Enfin, ils pourraient consister – plus pour la galerie que sur le fond – en un engagement pour l'Ukraine d'interdire toute organisation d'extrême droite à l'avenir, un engagement de nature constitutionnelle, comme dans le cas de l'Allemagne. 

Cependant, pour qu'un tel accord puisse voir le jour, le rôle central de l'Union européenne  et des capitales de l’Europe de l’Ouest – en tant que parties prenantes au conflit, tant sur le plan matériel que politique – ne saurait être sous-estimé. 
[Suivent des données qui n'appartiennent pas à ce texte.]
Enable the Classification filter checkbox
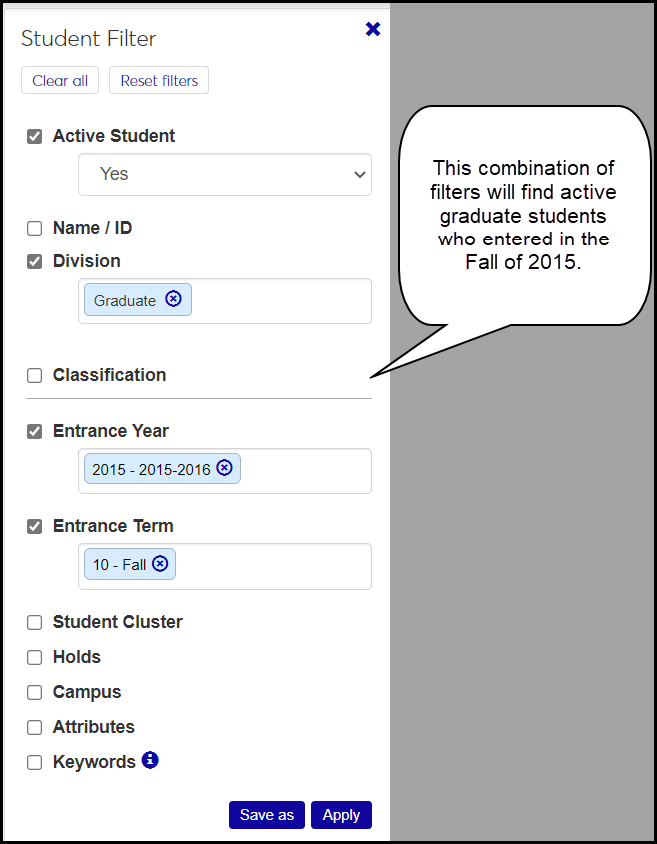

Renouer le dialogue avec Moscou

C'est précisément pour cette raison qu'il serait  impératif que les capitales européennes  renouent le dialogue avec Moscou, arretant une position commune face à Poutine, même si ce dernier persiste à faire la sourde oreille à leurs appels. Après tout, tôt ou tard, la Russie devra bien se rendre compte que rien ne saurait être réglé sans le concours  de l'Europe occidentale.   

Deux exigences 

Sur le fond, une paix durable entre l'Ukraine et la Russie exigerait des compromis de part et d’autre qui scellent la souveraineté de l’Ukraine et garantissent sa sécurité, tout en répondant aux exigences de la Russie en matière de  sécurité et de reconnaissance des réalités géopolitiques et territoriales qui découlent de son histoire. 

En fin de compte, un engagement renouvelé et unifié de l'UE avec la Russie serait essentiel pour garantir une stabilité et une coopération durables sur l'ensemble du continent. 

A.F. 08 2025

Cet article s'appuie sur l'article récemment publié par le même auteur intitulé « La sécurité européenne à l'ère de Trump et de Poutine », un document de réflexion sur la paix, FOGGS Papers, et I-Dialogos. juin 2025.